Dans son livre cité plus haut, Jean-Guy Prévost fait rapidement une distinction (p. 7-8) entre l’approche historique et l’approche philosophique des idées politique qui ferait la différence entre une œuvre à portée philosophique (mais sans réelle diffusion) et une œuvre populaire (mais avec un contenu philosophique faible). Cette distinction, que Prévost compare à celle faite en esthétique et en épistémologie, peut s’appliquer à toute œuvre, car une œuvre possède toujours un aspect interne philosophique (que les approches textuelles peuvent analyser – le pôle de l’approche straussienne en est l’extrême réalisation) et un aspect externe historique (l’approche contextualiste de l’École de Cambridge, par exemple). Une nouvelle approche traductologique en histoire des idées – qui reste à faire – permettrait de repenser à nouveaux frais cette dichotomie. Sans reprendre entièrement cette distinction, elle devrait la préciser.
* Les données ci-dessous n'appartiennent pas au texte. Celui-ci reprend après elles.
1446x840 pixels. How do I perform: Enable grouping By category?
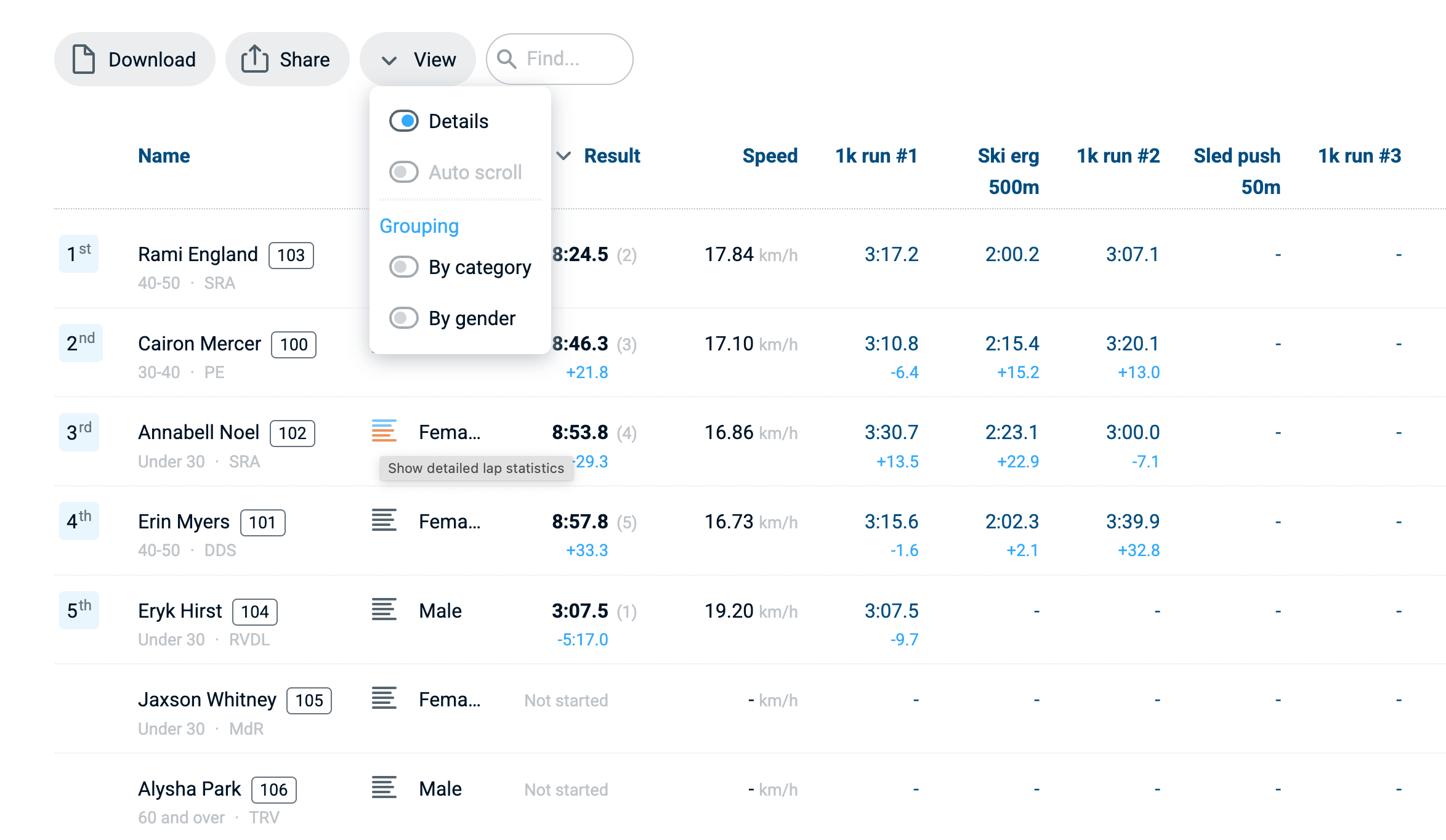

Les approches proposées dans l’ouvrage collectif – nécessaires pour penser une étude des idées politiques – se présentent néanmoins toutes comme une sémasiologie du texte – et les deux « pôles », pour reprendre la distinction de Prévost, que sont Chicago et Cambridge s’accordent tous deux sur ce point –, elles visent d’abord à délimiter l’intelligibilité du texte historique. La traduction permet pour sa part de redoubler la question de l’interprétation des textes en l’étendant vers une onomasiologie : elle ne poserait pas seulement la question de la manière d’interpréter un texte, mais aussi la manière d’exprimer cette interprétation dans un nouveau texte. Même si, de prime abord, la traduction semble absente de la réflexion en histoire des idées, celle-ci l’a pourtant utilisée massivement, mais de manière plus ou moins réflexive : disciple de Strauss, Allan Bloom a retraduit la République de Platon selon l’ordo mysterium du texte original, et l’École de Cambridge a investi la sphère éditoriale anglophone avec la collection bleue au Cambridge University Press[2]. Les deux « pôles » en étude des idées politiques, lorsqu’il s’agit d’utiliser pragmatiquement la traduction, se ressemblent sur cette question[3].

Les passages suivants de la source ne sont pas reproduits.